John Keats lived only twenty-five years and four months (1785-1821), yet his poetic achievement
was extraordinary. His literary career lasted a little more than five years (1814-1821), and three of
his great odes… “Ode to a Nightingale”, “Ode on a Grecian Urn”, and “Ode on Melancholy”
…were written in one month. Most of his major poems were written between his twenty-third and
twenty-fourth years. In this brief period, he produced poems that rank him as one of the great
English poets. He also wrote letters which T.S. Eliot calls “the most notable and the important
ever written by any English poet.”
Keats was born in London to Thomas Keats and Frances Jennings. He was the eldest of
five children. Both of his parents were of poor and working-class background. He became orphan
at the age of eight and was brought up by his grandmother. He received his early education at
school in Enfield. He studied to become doctor at the age of fifteen but left his medical career to
follow his literary inclinations.
His work was not generally well perceived during his lifetime or immediately after his
death. Keats, dying, expected his poetry to be forgotten, as the epitaph he wrote for his tombstone
indicates: “Here lies one whose name was writ in water.” But the nineteenth century critics and
readers did come to appreciate him, though, for the most part, they had only a partial understanding
of his work. They saw Keats as a sensual poet; they focused on his vivid, concrete imagery; on his
portrayal of the physical and the passionate, and on his immersion of here and now.
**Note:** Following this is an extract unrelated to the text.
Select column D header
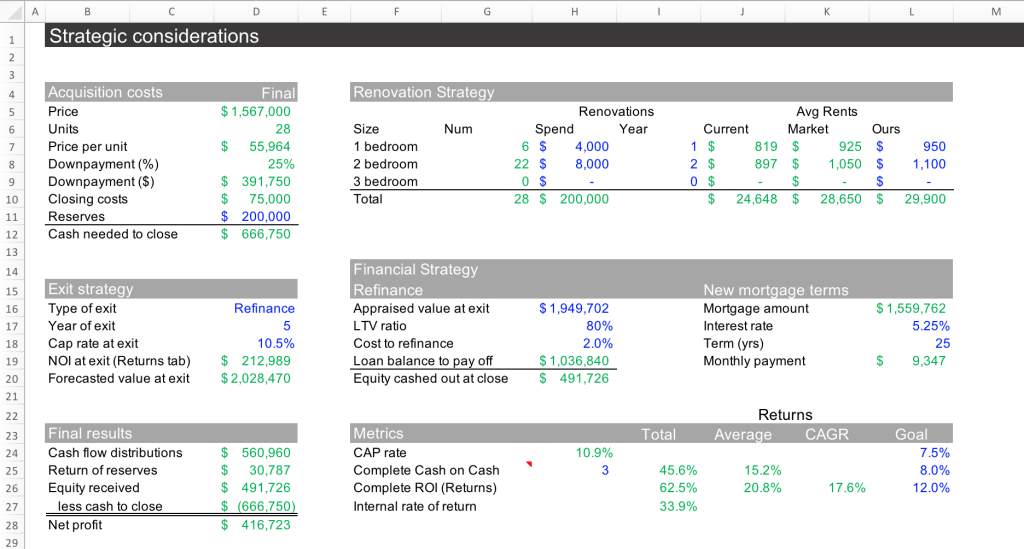 tap(257, 11)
With the twentieth century, the perception of Keats’ poetry expanded, he was and his
praised for his seriousness and thoughtfulness, for his dealing with difficult human conflicts and
artistic issues, and for his impassioned mental pursuit of the truth. Keats advocated living “the
ripest, fullest experience that one is capable of”; he believed that what determines truth is
experience (“axioms are not axioms until they are proved upon our pulses”).
The publication of Keats’ letters, with their keen intellectual questioning and concern with
moral and artistic problems, contributed to this re-assessment. His letters throw light on his own
poetic practices and provide insight into his writing in general. Thus, even today his poems and
letters are some of the most popular and most analyzed in English Literature.